The 10th Asian Crop Science Association Conference

Presentation information

Oral sessions

Crop Genetics and Physiology » O41: Genetic Improvement of Crop Yield

[O41] Genetic Improvement of Crop Yield

Thu. Sep 9, 2021 9:45 AM - 11:45 AM Room 4 (Oral) (Crop Genetics and Physiology)

Chair: Taichiro Ookawa (Tokyo University of Agriculture and Technology, Japan )
Chair: Hiroshi Fukayama (Kobe University, Japan)
Chair: Masahiro Kishii (International Maize and Wheat Improvement Center, Mexico)
Chair: Shunsuke Adachi (Tokyo University of Agriculture and Technology, Japan )

10:25 AM - 10:40 AM

[O41-03] Predictive Modeling of Leaf Photosynthetic Rate in Field-Grown Rice Using Transcriptome Dataset

*Nominated for Presentation Awards

Sotaro Honda1, Satoshi Ohkubo2, Makoto Kashima3, Nan Su San2, Anothai Nakkasame2, Hiroki Saito4, Taiichiro Ookawa2, Atsushi J. Nagano5, Shunsuke Adachi6 (1.Graduate School of Agricultural and Life Sciences, The University of Tokyo, Japan, 2.Graduate School of Agriculture, Tokyo University of Agriculture and Technology, Japan, 3.College of Science and Engineering, Aoyama Gakuin University, Japan, 4.Japan International Research Center for Agricultural Sciences, Japan, 5.Faculty of Agriculture, Ryukoku University, Japan, 6.College of Agricuture, Ibaraki University, Japan)

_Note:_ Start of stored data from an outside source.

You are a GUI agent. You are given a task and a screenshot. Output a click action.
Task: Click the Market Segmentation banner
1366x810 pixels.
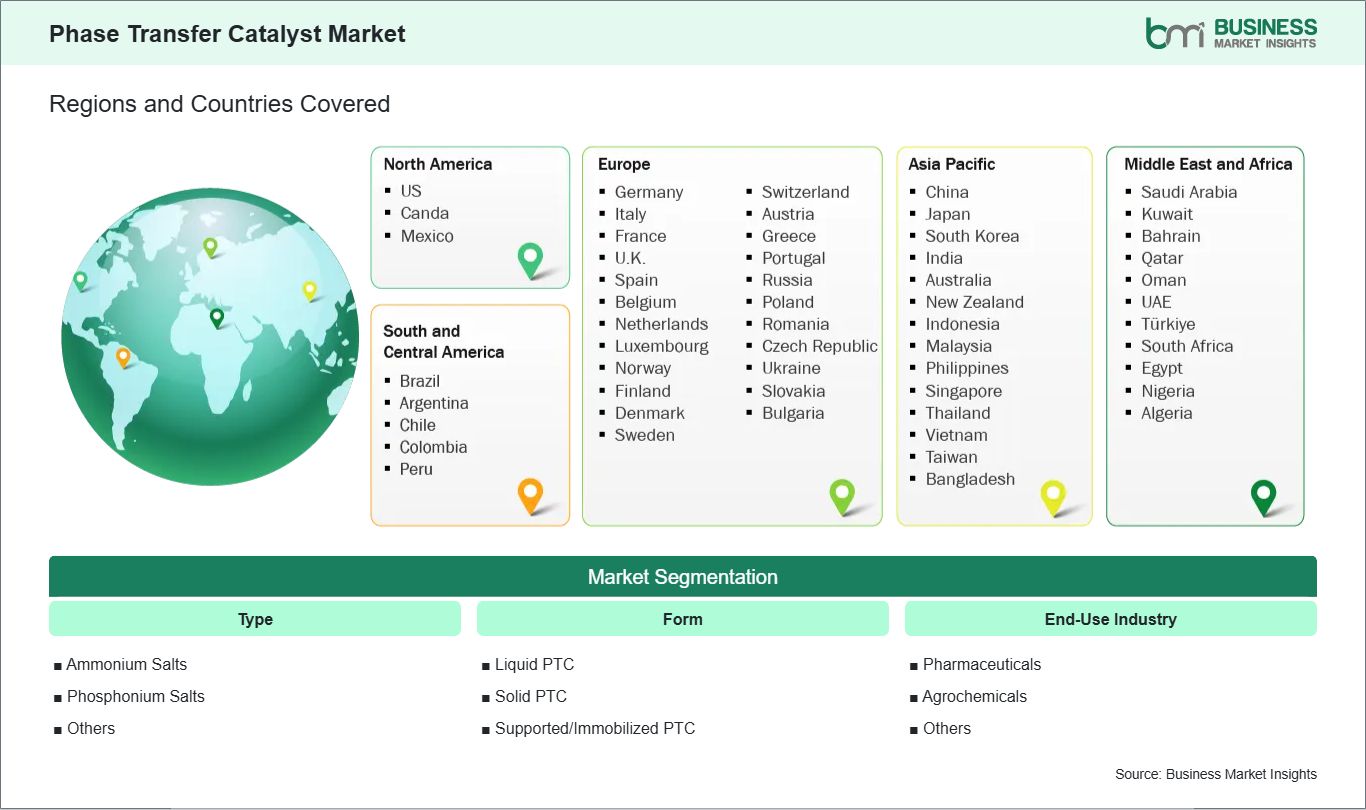tap(682, 577)
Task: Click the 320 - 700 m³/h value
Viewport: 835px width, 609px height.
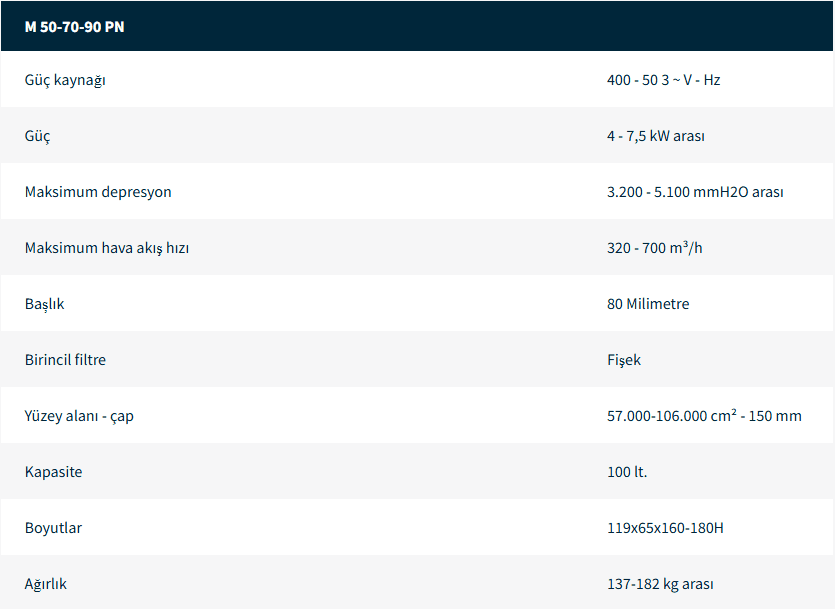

Leaf photosynthetic rate is affected by several environmental factors including irradiance and temperature, as well as by genetic factors and plant age. Despite several models estimating photosynthetic rates under various environments have been released, a model considering genetic factors and plant age besides environmental factors has remained to be developed. Transcriptome containing over 23,000 gene expression data per sample appears to represent the physiological condition of a field-grown plant influenced by all these factors. Therefore, it may provide sufficient explanatory variables for a statistical model. To test this hypothesis, we obtained leaf CO2 assimilation rates over 13,000 data points from 80 inbred rice lines derived from cvs. Koshihikari and Takanari across their growth periods. We also prepared the transcriptome profile corresponding to each photosynthesis data point from another predictive model estimating transcriptome from genotypic data, meteorological data and scaled age (Kashima et al. 2020). Taken together, we developed a novel predictive regression model with LASSO (Tibshirani 1996). This model predicted the photosynthetic dynamics of rice lines which were different from the model training lines. Our results suggest that the statistical modeling using transcriptome is a promising approach to predict photosynthetic dynamics of a certain plant under unexperienced field environment such as future climate change conditions. This approach would be also applied to the other agronomic traits which should be improved for stable food supply.